- Work instructions -
Present the following data as a numbered list, omitting any blank lines.

======== Exercise input ========

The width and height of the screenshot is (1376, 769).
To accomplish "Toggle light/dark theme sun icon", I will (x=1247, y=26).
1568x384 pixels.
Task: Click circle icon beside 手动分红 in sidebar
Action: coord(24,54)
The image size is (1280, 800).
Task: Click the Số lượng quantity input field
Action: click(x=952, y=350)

========

- Output of the task -
1. The width and height of the screenshot is (1376, 769).
2. To accomplish "Toggle light/dark theme sun icon", I will (x=1247, y=26).
3. 1568x384 pixels.
4. Task: Click circle icon beside 手动分红 in sidebar
5. Action: coord(24,54)
6. The image size is (1280, 800).
7. Task: Click the Số lượng quantity input field
8. Action: click(x=952, y=350)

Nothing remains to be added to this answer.